The Delta is the heart of the state’s water resources. Most rivers flow into it, the ocean meets it, key species migrate in and out of it, 25 million people draw water from it, and a large portion of agriculture relies on it to irrigate crops. And now, Gov. Jerry Brown wants to forge ahead with a $23 billion plan to build two massive tunnels underneath or around the Delta.
The stakes are enormous.
The governor’s proposed Bay-Delta Conservation Plan (BDCP), also known as the tunnel conveyance system or peripheral canal, would carry part of the Sacramento River underneath the Delta in two 35-mile long tunnels to the California Aqueduct. There, the water would be pumped uphill to cities and farms in more parched regions of the state, including the southern Central Valley, Los Angeles and Santa Clara.

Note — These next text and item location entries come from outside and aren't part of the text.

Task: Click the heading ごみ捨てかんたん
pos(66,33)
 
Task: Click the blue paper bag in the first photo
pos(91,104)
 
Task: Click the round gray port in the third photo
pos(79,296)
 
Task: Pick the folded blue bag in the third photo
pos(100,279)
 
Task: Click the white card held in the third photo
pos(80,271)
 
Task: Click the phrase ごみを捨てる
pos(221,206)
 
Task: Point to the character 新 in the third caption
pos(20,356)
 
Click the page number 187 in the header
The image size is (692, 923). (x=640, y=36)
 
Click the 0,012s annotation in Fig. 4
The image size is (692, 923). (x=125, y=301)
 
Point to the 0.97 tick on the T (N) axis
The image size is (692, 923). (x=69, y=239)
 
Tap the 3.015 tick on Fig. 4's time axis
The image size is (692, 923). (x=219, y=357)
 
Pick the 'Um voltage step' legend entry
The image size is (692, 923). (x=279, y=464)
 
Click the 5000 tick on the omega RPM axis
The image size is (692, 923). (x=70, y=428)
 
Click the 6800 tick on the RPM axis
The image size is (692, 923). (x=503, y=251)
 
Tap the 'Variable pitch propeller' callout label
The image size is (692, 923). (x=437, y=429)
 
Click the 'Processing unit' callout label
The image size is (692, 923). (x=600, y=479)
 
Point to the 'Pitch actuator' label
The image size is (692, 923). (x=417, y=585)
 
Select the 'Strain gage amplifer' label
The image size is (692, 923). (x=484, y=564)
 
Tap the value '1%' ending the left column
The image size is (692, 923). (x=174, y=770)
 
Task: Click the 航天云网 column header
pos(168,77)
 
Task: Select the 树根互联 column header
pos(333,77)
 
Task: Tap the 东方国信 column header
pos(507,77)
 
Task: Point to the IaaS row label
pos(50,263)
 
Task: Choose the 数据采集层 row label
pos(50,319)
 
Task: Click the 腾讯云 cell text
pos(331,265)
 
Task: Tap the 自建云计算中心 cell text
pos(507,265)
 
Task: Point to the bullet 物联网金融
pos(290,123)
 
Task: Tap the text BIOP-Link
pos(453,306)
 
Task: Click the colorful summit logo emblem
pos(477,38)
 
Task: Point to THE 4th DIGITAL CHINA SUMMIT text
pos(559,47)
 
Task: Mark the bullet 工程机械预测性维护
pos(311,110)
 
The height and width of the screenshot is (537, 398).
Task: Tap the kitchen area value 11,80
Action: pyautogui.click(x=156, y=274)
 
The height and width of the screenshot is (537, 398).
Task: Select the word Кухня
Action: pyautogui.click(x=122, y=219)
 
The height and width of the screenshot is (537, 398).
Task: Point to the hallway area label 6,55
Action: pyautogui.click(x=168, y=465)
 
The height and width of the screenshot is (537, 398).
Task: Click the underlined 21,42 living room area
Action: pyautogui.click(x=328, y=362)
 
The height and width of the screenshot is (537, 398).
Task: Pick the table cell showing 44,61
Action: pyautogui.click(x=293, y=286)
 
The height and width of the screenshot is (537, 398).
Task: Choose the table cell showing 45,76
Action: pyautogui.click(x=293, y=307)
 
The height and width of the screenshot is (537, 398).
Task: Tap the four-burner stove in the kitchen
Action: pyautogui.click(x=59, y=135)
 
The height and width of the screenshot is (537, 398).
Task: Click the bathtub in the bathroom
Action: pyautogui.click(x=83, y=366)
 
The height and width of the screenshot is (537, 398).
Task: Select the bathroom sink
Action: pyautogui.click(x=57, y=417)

The canal plan has been kicking around for decades. Brown’s original peripheral canal project was voted down in a referendum in 1982, but he is back in the saddle again. “We’re going to take into account the opposition,” Brown vowed, “but we’re not going to sit here and twiddle our thumbs and stare at our navel. We’re going to make decisions and get it done.”
But it’s unclear what Brown is trying to get done. The project would continue to move water from one part of the state to another, with questionable benefits for citizens, farmers, fish, fishermen and even state and federal water contractors, who have funded the project thus far. The differing perspectives of a Delta farmer, a seasoned environmentalist and a Republican supervisor show the complexities and contentiousness of what lies ahead.
“The Delta is the largest contiguous acreage of prime farmland in California,” said Baker. “It has a naturally reliable supply of high quality water and sufficient drainage. Basically, you are taking water from land that has proven to be sustainably productive for over 150 years and moving it to lands with toxic drainage impairments.”
Acre to acre, Delta land is one the most productive farm areas in the state.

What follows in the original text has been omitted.